### Exercício breve A:
Nas linhas de dados que se seguem ao texto, reescreva o trecho que vai da linha que contém "Identify the location of 'RE-DEPOSIT" até à linha que contém "select the subcategory", inclusive, trocando "particular" por "specific" e mantendo tudo o resto igual.

24- Após ter sido cortada a cerejeira, os Recorridos contactaram os representantes da Junta de Freguesia de VR a quem comunicaram que, a partir desse momento, ficava sem efeito a autorização concedida e por isso já não permitiam que a estrada fosse alargada à custa do seu prédio.

25- De imediato os legais representantes da Junta de Freguesia de VR comunicaram esse facto ao Recorrente que também, de imediato, ordenou que os trabalhos fossem parados, o que efectivamente aconteceu.

26- A cerejeira já estava cortada uma vez que o respectivo serviço foi executado ainda na vigência da autorização concedida pelos Recorridos.

27- Não foram executados os restantes trabalhos previstos no terreno dos Recorridos, nem foi derrubado o muro, nem incorporado o espaço de terreno que iria ser cedido na plataforma da estrada.

28- O Recorrente só entrou no prédio dos Recorridos após estar expressamente autorizada, não tendo por isso sido violado o direito de propriedade dos Recorridos.

29- Logo que foi comunicado ao Recorrente que já não estava autorizado a entrar no prédio para realizar os referidos trabalhos, de imediato abandonou o prédio, não tendo aí executado qualquer trabalho.

30- O Recorrente cortou e derrubou a cerejeira dos Recorridos, que integrava aquele direito de propriedade, mas tal ato foi previamente autorizado pelos Recorridos.

31- Não está provado o requisito da responsabilidade extracontratual respeitante “à culpa consubstanciada na entrada abusiva e sem autorização dos Autores na sua propriedade, tentando ocupá-la total ou parcialmente, a qual é ilícita, por contrária à lei, violando as mencionadas normas que protegem o direito de propriedade dos Autores e culposa dado que bem sabia que não podia invadir a referida propriedade dos Autores sem o seu consentimento e/ou autorização, que não tinha e estes jamais lho deram...” (cfr douta sentença recorrida, fl. 12), uma vez que a autorização prévia do Recorrente para entrada no prédio e corte da cerejeira foi expressamente concedida pelos Recorridos.

### Exercício breve B:
Indique, para cada afirmação, se está de acordo com o texto sobre o corte da cerejeira, respondendo sim ou não e citando as palavras do texto que o decidem.
(i) A cerejeira foi cortada depois de os Recorridos retirarem a autorização.
(ii) O muro do terreno dos Recorridos não foi derrubado.
(iii) O Recorrente mandou parar os trabalhos, e estes pararam de facto.

### Conjunto de dados:
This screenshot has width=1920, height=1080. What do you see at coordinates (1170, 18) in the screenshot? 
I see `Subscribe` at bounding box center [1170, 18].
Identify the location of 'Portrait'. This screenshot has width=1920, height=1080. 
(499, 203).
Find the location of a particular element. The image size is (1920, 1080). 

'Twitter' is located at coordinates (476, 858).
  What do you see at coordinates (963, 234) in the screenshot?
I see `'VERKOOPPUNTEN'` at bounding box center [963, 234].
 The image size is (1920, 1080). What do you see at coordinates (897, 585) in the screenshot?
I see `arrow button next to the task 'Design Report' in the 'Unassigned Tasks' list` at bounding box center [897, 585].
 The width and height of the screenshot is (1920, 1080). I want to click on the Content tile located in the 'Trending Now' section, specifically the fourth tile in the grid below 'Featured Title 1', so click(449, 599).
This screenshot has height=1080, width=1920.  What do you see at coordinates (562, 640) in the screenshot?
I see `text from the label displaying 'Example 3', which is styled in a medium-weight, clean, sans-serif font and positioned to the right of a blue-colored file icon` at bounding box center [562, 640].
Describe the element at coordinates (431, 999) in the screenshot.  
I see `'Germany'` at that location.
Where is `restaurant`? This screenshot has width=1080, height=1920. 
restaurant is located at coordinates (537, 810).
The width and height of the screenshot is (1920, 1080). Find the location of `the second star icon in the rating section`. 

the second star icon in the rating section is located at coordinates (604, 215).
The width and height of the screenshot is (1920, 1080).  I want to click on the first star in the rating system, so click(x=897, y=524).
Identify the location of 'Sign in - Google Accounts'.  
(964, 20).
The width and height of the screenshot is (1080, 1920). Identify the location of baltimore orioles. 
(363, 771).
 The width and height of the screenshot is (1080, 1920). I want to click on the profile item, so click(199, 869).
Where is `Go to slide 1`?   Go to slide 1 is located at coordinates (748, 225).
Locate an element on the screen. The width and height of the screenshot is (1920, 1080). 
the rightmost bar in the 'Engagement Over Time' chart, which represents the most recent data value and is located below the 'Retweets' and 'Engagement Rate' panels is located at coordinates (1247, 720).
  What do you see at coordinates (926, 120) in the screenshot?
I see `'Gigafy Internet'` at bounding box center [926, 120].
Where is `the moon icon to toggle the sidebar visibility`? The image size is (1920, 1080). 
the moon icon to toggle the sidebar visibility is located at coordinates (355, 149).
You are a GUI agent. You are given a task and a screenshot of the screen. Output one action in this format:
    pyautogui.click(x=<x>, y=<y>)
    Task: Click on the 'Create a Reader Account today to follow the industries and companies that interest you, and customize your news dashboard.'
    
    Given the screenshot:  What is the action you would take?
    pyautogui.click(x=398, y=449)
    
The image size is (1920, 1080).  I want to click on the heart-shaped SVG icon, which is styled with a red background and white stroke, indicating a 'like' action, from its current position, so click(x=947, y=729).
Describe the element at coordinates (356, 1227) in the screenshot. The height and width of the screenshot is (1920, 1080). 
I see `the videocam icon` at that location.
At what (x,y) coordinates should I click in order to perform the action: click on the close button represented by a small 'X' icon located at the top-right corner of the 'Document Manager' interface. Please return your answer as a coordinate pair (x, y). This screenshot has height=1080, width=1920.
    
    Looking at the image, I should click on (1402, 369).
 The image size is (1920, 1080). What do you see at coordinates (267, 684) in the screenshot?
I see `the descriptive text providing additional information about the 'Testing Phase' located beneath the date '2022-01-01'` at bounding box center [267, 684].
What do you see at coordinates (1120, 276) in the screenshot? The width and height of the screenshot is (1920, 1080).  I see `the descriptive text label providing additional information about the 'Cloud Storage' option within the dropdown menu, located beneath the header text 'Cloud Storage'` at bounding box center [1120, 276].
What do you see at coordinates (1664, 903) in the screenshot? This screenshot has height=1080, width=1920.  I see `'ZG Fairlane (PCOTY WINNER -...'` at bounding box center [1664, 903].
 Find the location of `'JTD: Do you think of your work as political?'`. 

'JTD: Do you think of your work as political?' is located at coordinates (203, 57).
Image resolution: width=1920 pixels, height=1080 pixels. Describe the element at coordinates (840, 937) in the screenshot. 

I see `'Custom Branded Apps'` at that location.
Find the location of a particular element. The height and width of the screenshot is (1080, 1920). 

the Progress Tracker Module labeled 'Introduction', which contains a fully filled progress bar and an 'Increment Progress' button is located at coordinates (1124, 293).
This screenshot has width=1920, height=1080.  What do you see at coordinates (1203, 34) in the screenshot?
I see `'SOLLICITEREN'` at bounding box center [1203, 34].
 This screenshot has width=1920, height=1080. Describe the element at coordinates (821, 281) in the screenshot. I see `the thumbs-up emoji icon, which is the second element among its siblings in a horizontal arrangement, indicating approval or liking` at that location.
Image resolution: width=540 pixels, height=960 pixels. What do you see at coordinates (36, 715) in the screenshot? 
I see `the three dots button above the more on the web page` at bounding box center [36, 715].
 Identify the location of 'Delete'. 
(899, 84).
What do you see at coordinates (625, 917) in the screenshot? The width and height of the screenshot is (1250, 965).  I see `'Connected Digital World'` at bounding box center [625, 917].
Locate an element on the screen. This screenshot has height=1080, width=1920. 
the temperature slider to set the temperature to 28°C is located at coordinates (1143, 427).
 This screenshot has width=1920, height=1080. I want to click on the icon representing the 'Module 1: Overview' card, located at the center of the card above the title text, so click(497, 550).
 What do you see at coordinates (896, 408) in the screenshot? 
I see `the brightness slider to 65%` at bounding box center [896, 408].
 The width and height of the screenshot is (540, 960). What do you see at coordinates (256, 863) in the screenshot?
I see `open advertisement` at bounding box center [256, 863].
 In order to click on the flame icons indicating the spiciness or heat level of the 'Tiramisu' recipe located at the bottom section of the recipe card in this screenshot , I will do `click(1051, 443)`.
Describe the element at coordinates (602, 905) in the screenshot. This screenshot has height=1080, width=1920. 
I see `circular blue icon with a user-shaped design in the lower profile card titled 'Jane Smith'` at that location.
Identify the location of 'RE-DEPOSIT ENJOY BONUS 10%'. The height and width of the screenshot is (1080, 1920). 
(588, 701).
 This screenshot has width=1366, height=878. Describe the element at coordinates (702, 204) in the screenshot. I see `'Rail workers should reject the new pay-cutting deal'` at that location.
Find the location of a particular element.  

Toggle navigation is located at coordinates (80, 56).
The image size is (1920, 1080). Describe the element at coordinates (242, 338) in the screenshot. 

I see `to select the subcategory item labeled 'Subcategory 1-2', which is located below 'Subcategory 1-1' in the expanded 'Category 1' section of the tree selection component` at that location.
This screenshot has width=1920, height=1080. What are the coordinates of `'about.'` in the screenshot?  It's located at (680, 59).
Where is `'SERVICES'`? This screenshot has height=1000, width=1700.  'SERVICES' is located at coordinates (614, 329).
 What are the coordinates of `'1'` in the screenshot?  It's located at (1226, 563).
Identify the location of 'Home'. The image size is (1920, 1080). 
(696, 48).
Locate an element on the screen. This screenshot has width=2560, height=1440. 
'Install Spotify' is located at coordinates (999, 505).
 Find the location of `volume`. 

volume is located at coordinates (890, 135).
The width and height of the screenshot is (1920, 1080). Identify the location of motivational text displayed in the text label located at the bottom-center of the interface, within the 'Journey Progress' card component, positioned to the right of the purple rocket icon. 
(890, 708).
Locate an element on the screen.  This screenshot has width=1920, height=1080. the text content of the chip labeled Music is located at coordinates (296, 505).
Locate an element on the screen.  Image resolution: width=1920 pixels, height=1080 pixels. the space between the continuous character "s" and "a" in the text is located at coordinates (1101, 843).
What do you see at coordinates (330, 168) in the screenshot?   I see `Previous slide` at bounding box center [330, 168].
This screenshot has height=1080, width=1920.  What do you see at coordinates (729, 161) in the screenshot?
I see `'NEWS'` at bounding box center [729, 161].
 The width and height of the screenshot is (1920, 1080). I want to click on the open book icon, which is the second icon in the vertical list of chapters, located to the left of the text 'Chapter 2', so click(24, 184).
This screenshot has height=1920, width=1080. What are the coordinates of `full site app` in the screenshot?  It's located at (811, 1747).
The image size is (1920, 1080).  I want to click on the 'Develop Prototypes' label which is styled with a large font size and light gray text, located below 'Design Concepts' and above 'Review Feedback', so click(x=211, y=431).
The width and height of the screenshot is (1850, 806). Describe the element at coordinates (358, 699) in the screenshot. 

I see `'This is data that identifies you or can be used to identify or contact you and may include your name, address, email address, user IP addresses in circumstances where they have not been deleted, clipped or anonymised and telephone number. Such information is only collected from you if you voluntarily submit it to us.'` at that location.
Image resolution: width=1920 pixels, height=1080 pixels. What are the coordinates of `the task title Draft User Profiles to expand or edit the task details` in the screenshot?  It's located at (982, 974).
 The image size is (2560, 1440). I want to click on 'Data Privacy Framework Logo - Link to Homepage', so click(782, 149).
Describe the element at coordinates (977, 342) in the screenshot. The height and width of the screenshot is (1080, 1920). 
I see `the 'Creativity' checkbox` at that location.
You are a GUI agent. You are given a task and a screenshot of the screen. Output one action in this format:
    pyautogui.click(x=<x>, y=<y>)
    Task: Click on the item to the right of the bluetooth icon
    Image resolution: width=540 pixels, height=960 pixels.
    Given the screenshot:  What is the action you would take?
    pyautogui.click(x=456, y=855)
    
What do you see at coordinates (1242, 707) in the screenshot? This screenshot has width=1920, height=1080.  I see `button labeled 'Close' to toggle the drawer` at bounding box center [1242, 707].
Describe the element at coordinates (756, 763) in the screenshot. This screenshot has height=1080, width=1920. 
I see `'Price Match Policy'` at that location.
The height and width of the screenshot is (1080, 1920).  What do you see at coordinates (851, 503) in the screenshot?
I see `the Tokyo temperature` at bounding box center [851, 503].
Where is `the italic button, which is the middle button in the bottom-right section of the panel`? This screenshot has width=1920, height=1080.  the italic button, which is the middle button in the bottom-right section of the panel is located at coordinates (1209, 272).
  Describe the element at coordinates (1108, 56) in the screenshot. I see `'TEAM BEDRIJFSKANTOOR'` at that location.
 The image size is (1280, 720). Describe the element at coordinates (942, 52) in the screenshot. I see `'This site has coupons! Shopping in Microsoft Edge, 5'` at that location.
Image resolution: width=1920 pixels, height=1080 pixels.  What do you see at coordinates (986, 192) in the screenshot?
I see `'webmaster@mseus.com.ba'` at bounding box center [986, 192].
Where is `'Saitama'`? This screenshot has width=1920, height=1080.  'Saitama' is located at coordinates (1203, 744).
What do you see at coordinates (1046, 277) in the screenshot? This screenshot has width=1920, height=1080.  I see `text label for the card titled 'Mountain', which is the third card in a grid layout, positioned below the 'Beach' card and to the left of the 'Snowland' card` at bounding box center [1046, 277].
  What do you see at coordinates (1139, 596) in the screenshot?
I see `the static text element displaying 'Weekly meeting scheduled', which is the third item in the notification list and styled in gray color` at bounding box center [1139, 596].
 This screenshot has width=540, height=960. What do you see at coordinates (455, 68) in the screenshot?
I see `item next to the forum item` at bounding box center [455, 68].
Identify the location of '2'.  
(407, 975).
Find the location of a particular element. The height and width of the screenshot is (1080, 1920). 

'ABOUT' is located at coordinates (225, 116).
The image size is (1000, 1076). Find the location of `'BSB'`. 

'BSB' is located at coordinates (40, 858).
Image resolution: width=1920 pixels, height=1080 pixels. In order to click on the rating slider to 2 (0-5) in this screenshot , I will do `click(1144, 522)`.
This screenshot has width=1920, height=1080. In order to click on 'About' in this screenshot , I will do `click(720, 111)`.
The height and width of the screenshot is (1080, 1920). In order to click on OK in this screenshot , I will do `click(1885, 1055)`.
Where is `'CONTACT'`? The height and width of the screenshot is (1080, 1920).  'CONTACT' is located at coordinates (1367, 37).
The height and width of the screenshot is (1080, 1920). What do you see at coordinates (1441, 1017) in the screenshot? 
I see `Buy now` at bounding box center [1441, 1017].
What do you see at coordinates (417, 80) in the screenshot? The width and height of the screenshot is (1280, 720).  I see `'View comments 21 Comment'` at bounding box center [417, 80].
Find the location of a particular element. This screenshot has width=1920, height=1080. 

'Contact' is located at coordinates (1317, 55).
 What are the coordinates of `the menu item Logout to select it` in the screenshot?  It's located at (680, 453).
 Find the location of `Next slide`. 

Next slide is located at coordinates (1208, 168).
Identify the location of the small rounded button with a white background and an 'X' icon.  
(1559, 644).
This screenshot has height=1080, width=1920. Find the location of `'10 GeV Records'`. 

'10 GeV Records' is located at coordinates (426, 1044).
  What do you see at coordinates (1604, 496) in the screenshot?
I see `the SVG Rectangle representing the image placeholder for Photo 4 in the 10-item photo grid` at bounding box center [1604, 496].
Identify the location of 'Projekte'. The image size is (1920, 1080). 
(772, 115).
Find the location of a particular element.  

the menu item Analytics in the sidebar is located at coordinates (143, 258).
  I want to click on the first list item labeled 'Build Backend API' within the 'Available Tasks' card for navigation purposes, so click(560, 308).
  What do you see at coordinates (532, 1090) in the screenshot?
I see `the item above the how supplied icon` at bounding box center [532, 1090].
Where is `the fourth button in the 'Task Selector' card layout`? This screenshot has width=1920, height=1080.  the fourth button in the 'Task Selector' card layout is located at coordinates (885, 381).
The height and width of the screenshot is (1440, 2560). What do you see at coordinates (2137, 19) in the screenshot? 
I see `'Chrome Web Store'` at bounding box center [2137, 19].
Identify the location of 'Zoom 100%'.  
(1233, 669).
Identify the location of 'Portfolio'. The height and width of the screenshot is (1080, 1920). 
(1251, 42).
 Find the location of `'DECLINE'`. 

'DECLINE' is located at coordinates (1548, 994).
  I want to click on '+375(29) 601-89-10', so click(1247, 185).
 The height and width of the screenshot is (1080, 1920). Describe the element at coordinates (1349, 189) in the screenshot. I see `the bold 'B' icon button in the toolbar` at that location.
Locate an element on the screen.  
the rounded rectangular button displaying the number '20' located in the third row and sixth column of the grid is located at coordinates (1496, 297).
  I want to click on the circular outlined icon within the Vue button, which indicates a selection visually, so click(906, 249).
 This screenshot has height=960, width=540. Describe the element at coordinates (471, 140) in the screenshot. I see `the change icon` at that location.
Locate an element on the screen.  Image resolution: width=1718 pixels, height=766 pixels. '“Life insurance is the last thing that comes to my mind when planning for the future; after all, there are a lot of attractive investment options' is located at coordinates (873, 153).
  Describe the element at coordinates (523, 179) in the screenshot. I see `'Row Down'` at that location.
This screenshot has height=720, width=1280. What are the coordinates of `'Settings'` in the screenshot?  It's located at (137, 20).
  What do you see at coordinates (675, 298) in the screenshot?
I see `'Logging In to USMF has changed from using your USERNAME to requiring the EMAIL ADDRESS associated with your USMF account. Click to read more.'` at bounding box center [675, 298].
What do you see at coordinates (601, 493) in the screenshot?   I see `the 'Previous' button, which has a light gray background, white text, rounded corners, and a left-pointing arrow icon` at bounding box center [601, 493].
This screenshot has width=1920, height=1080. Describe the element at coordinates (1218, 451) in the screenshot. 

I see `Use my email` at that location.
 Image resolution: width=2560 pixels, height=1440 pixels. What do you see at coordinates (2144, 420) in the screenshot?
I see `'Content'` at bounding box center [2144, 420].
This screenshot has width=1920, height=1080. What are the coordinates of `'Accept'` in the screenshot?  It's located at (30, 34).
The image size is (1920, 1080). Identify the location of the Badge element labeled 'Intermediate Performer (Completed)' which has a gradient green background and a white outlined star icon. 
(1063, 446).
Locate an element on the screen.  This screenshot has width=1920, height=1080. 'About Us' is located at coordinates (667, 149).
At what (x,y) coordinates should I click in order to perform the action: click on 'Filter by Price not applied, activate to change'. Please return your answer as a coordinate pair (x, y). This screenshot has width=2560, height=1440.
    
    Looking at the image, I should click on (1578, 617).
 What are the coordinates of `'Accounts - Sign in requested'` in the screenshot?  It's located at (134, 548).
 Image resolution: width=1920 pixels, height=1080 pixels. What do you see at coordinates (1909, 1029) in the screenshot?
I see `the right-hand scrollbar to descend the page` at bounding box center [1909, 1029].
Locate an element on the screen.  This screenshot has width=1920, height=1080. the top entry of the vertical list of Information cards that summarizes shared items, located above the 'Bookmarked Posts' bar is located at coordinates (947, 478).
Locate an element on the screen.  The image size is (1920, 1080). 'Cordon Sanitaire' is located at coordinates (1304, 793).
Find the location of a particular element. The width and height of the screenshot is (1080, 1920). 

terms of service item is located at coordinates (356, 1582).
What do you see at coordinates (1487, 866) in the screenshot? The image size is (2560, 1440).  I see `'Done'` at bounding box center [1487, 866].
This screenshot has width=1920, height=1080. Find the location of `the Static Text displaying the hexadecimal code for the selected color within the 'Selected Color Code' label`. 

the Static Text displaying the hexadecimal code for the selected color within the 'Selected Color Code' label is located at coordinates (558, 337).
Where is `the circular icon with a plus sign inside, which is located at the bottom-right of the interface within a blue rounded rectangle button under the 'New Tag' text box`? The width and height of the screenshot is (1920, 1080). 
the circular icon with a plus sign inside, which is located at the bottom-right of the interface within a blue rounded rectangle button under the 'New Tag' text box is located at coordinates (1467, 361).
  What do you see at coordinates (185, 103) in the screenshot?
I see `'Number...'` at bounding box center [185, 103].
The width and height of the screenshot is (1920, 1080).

### Resposta final A:
Identify the location of 'RE-DEPOSIT ENJOY BONUS 10%'. The height and width of the screenshot is (1080, 1920). 
(588, 701).
 This screenshot has width=1366, height=878. Describe the element at coordinates (702, 204) in the screenshot. I see `'Rail workers should reject the new pay-cutting deal'` at that location.
Find the location of a specific element.  

Toggle navigation is located at coordinates (80, 56).
The image size is (1920, 1080). Describe the element at coordinates (242, 338) in the screenshot. 

I see `to select the subcategory item labeled 'Subcategory 1-2', which is located below 'Subcategory 1-1' in the expanded 'Category 1' section of the tree selection component` at that location.

### Resposta final B:
(i) Não: "A cerejeira já estava cortada uma vez que o respectivo serviço foi executado ainda na vigência da autorização concedida pelos Recorridos."
(ii) Sim: "nem foi derrubado o muro"
(iii) Sim: "ordenou que os trabalhos fossem parados, o que efectivamente aconteceu."